Arrange the entire listing below as a numbered list, leaving out the blank lines.
● ● ● ● ● ● ●
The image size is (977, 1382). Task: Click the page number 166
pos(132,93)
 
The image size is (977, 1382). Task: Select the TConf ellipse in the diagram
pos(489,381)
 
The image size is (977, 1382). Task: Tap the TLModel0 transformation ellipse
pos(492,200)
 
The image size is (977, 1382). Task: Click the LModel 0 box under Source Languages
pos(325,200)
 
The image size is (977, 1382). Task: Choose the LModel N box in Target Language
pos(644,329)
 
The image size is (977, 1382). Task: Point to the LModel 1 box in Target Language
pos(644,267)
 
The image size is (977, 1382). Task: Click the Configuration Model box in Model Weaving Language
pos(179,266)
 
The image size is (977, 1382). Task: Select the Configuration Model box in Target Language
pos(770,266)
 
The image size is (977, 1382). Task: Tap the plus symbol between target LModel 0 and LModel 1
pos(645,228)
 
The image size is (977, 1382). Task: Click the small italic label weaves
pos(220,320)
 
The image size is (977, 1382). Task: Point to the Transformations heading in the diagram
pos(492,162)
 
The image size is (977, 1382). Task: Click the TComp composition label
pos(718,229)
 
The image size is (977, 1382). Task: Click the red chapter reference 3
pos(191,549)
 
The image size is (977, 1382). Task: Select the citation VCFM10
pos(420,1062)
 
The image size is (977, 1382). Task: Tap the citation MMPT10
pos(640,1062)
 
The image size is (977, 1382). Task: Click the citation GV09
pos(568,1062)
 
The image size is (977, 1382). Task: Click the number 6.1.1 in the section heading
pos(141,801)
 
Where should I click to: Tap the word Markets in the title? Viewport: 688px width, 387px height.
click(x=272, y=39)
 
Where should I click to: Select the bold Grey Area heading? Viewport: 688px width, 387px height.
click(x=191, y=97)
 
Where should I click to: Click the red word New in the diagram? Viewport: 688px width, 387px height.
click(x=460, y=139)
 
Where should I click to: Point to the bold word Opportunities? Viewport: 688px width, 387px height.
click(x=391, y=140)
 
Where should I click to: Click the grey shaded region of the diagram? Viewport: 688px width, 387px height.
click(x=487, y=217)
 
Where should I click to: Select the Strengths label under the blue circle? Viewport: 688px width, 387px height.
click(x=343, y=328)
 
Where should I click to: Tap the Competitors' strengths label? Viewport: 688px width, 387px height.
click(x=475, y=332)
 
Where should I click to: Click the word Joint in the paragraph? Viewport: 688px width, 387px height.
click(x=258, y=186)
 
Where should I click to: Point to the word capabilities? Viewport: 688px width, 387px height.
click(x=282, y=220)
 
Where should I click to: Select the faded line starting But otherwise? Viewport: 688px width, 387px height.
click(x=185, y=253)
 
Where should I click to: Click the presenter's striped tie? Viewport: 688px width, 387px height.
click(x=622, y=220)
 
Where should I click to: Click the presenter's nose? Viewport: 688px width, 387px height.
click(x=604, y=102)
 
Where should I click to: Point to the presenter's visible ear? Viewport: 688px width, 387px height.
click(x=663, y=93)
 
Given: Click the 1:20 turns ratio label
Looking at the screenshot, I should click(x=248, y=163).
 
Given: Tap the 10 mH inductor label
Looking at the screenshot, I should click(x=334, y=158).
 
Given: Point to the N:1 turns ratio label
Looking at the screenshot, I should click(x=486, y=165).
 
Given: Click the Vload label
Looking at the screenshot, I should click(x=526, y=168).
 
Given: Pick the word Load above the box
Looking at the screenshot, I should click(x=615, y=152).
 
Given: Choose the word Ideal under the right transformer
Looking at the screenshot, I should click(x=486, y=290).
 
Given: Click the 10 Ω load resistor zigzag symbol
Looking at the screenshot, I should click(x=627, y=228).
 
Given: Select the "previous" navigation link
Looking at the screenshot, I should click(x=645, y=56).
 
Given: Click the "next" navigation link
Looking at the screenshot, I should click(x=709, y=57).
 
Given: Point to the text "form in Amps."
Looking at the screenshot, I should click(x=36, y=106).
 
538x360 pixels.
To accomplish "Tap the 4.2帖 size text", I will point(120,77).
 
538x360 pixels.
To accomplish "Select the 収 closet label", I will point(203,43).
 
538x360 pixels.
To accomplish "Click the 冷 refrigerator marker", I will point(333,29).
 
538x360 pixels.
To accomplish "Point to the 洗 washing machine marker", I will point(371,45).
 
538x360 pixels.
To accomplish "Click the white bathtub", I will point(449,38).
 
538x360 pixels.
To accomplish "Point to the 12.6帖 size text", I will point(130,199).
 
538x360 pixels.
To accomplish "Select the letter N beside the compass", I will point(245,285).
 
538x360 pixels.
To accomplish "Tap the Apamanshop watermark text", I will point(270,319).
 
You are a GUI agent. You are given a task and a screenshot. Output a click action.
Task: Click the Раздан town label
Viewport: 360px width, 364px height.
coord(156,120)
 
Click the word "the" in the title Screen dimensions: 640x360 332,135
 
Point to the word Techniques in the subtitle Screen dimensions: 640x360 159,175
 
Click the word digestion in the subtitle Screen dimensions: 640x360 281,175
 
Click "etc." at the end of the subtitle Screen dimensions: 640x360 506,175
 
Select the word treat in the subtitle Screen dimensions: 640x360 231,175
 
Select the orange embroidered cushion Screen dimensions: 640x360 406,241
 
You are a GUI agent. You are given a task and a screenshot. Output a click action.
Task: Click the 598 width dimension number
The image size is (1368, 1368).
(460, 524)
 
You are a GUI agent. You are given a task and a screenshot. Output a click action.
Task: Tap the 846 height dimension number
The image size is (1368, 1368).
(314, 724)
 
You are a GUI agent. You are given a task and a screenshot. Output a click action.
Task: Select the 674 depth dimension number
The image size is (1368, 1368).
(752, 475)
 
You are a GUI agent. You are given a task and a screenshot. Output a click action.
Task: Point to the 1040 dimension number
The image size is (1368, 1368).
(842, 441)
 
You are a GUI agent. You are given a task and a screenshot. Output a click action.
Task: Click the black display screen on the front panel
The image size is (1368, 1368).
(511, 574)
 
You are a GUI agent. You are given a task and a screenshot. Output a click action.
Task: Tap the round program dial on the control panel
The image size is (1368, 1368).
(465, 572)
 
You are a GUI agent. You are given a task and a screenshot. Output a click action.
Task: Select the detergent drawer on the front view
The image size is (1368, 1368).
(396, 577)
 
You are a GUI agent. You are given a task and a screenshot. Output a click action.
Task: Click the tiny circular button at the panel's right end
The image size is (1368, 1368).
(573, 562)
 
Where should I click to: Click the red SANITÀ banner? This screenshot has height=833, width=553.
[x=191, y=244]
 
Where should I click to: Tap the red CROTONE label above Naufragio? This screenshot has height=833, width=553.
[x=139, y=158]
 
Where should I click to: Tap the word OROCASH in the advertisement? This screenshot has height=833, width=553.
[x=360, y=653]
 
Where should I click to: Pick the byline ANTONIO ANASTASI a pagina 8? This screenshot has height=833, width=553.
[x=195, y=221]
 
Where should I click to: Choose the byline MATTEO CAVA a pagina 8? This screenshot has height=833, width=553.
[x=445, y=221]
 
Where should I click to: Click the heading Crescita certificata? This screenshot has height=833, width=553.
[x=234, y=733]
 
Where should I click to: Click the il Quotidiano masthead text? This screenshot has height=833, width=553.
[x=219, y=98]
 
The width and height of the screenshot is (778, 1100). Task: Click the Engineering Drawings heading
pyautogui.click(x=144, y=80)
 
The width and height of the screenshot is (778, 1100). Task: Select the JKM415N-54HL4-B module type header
● ● ● ● ● ● ●
Solution to the problem -
1. The image size is (977, 1382). Task: Click the page number 166
2. pos(132,93)
3. The image size is (977, 1382). Task: Select the TConf ellipse in the diagram
4. pos(489,381)
5. The image size is (977, 1382). Task: Tap the TLModel0 transformation ellipse
6. pos(492,200)
7. The image size is (977, 1382). Task: Click the LModel 0 box under Source Languages
8. pos(325,200)
9. The image size is (977, 1382). Task: Choose the LModel N box in Target Language
10. pos(644,329)
11. The image size is (977, 1382). Task: Point to the LModel 1 box in Target Language
12. pos(644,267)
13. The image size is (977, 1382). Task: Click the Configuration Model box in Model Weaving Language
14. pos(179,266)
15. The image size is (977, 1382). Task: Select the Configuration Model box in Target Language
16. pos(770,266)
17. The image size is (977, 1382). Task: Tap the plus symbol between target LModel 0 and LModel 1
18. pos(645,228)
19. The image size is (977, 1382). Task: Click the small italic label weaves
20. pos(220,320)
21. The image size is (977, 1382). Task: Point to the Transformations heading in the diagram
22. pos(492,162)
23. The image size is (977, 1382). Task: Click the TComp composition label
24. pos(718,229)
25. The image size is (977, 1382). Task: Click the red chapter reference 3
26. pos(191,549)
27. The image size is (977, 1382). Task: Select the citation VCFM10
28. pos(420,1062)
29. The image size is (977, 1382). Task: Tap the citation MMPT10
30. pos(640,1062)
31. The image size is (977, 1382). Task: Click the citation GV09
32. pos(568,1062)
33. The image size is (977, 1382). Task: Click the number 6.1.1 in the section heading
34. pos(141,801)
35. Where should I click to: Tap the word Markets in the title? Viewport: 688px width, 387px height.
36. click(x=272, y=39)
37. Where should I click to: Select the bold Grey Area heading? Viewport: 688px width, 387px height.
38. click(x=191, y=97)
39. Where should I click to: Click the red word New in the diagram? Viewport: 688px width, 387px height.
40. click(x=460, y=139)
41. Where should I click to: Point to the bold word Opportunities? Viewport: 688px width, 387px height.
42. click(x=391, y=140)
43. Where should I click to: Click the grey shaded region of the diagram? Viewport: 688px width, 387px height.
44. click(x=487, y=217)
45. Where should I click to: Select the Strengths label under the blue circle? Viewport: 688px width, 387px height.
46. click(x=343, y=328)
47. Where should I click to: Tap the Competitors' strengths label? Viewport: 688px width, 387px height.
48. click(x=475, y=332)
49. Where should I click to: Click the word Joint in the paragraph? Viewport: 688px width, 387px height.
50. click(x=258, y=186)
51. Where should I click to: Point to the word capabilities? Viewport: 688px width, 387px height.
52. click(x=282, y=220)
53. Where should I click to: Select the faded line starting But otherwise? Viewport: 688px width, 387px height.
54. click(x=185, y=253)
55. Where should I click to: Click the presenter's striped tie? Viewport: 688px width, 387px height.
56. click(x=622, y=220)
57. Where should I click to: Click the presenter's nose? Viewport: 688px width, 387px height.
58. click(x=604, y=102)
59. Where should I click to: Point to the presenter's visible ear? Viewport: 688px width, 387px height.
60. click(x=663, y=93)
61. Given: Click the 1:20 turns ratio label
62. Looking at the screenshot, I should click(x=248, y=163).
63. Given: Tap the 10 mH inductor label
64. Looking at the screenshot, I should click(x=334, y=158).
65. Given: Point to the N:1 turns ratio label
66. Looking at the screenshot, I should click(x=486, y=165).
67. Given: Click the Vload label
68. Looking at the screenshot, I should click(x=526, y=168).
69. Given: Pick the word Load above the box
70. Looking at the screenshot, I should click(x=615, y=152).
71. Given: Choose the word Ideal under the right transformer
72. Looking at the screenshot, I should click(x=486, y=290).
73. Given: Click the 10 Ω load resistor zigzag symbol
74. Looking at the screenshot, I should click(x=627, y=228).
75. Given: Select the "previous" navigation link
76. Looking at the screenshot, I should click(x=645, y=56).
77. Given: Click the "next" navigation link
78. Looking at the screenshot, I should click(x=709, y=57).
79. Given: Point to the text "form in Amps."
80. Looking at the screenshot, I should click(x=36, y=106).
81. 538x360 pixels.
82. To accomplish "Tap the 4.2帖 size text", I will point(120,77).
83. 538x360 pixels.
84. To accomplish "Select the 収 closet label", I will point(203,43).
85. 538x360 pixels.
86. To accomplish "Click the 冷 refrigerator marker", I will point(333,29).
87. 538x360 pixels.
88. To accomplish "Point to the 洗 washing machine marker", I will point(371,45).
89. 538x360 pixels.
90. To accomplish "Click the white bathtub", I will point(449,38).
91. 538x360 pixels.
92. To accomplish "Point to the 12.6帖 size text", I will point(130,199).
93. 538x360 pixels.
94. To accomplish "Select the letter N beside the compass", I will point(245,285).
95. 538x360 pixels.
96. To accomplish "Tap the Apamanshop watermark text", I will point(270,319).
97. You are a GUI agent. You are given a task and a screenshot. Output a click action.
98. Task: Click the Раздан town label
99. Viewport: 360px width, 364px height.
100. coord(156,120)
101. Click the word "the" in the title Screen dimensions: 640x360 332,135
102. Point to the word Techniques in the subtitle Screen dimensions: 640x360 159,175
103. Click the word digestion in the subtitle Screen dimensions: 640x360 281,175
104. Click "etc." at the end of the subtitle Screen dimensions: 640x360 506,175
105. Select the word treat in the subtitle Screen dimensions: 640x360 231,175
106. Select the orange embroidered cushion Screen dimensions: 640x360 406,241
107. You are a GUI agent. You are given a task and a screenshot. Output a click action.
108. Task: Click the 598 width dimension number
109. The image size is (1368, 1368).
110. (460, 524)
111. You are a GUI agent. You are given a task and a screenshot. Output a click action.
112. Task: Tap the 846 height dimension number
113. The image size is (1368, 1368).
114. (314, 724)
115. You are a GUI agent. You are given a task and a screenshot. Output a click action.
116. Task: Select the 674 depth dimension number
117. The image size is (1368, 1368).
118. (752, 475)
119. You are a GUI agent. You are given a task and a screenshot. Output a click action.
120. Task: Point to the 1040 dimension number
121. The image size is (1368, 1368).
122. (842, 441)
123. You are a GUI agent. You are given a task and a screenshot. Output a click action.
124. Task: Click the black display screen on the front panel
125. The image size is (1368, 1368).
126. (511, 574)
127. You are a GUI agent. You are given a task and a screenshot. Output a click action.
128. Task: Tap the round program dial on the control panel
129. The image size is (1368, 1368).
130. (465, 572)
131. You are a GUI agent. You are given a task and a screenshot. Output a click action.
132. Task: Select the detergent drawer on the front view
133. The image size is (1368, 1368).
134. (396, 577)
135. You are a GUI agent. You are given a task and a screenshot. Output a click action.
136. Task: Click the tiny circular button at the panel's right end
137. The image size is (1368, 1368).
138. (573, 562)
139. Where should I click to: Click the red SANITÀ banner? This screenshot has height=833, width=553.
140. [x=191, y=244]
141. Where should I click to: Tap the red CROTONE label above Naufragio? This screenshot has height=833, width=553.
142. [x=139, y=158]
143. Where should I click to: Tap the word OROCASH in the advertisement? This screenshot has height=833, width=553.
144. [x=360, y=653]
145. Where should I click to: Pick the byline ANTONIO ANASTASI a pagina 8? This screenshot has height=833, width=553.
146. [x=195, y=221]
147. Where should I click to: Choose the byline MATTEO CAVA a pagina 8? This screenshot has height=833, width=553.
148. [x=445, y=221]
149. Where should I click to: Click the heading Crescita certificata? This screenshot has height=833, width=553.
150. [x=234, y=733]
151. Where should I click to: Click the il Quotidiano masthead text? This screenshot has height=833, width=553.
152. [x=219, y=98]
153. The width and height of the screenshot is (778, 1100). Task: Click the Engineering Drawings heading
154. pyautogui.click(x=144, y=80)
155. The width and height of the screenshot is (778, 1100). Task: Select the JKM415N-54HL4-B module type header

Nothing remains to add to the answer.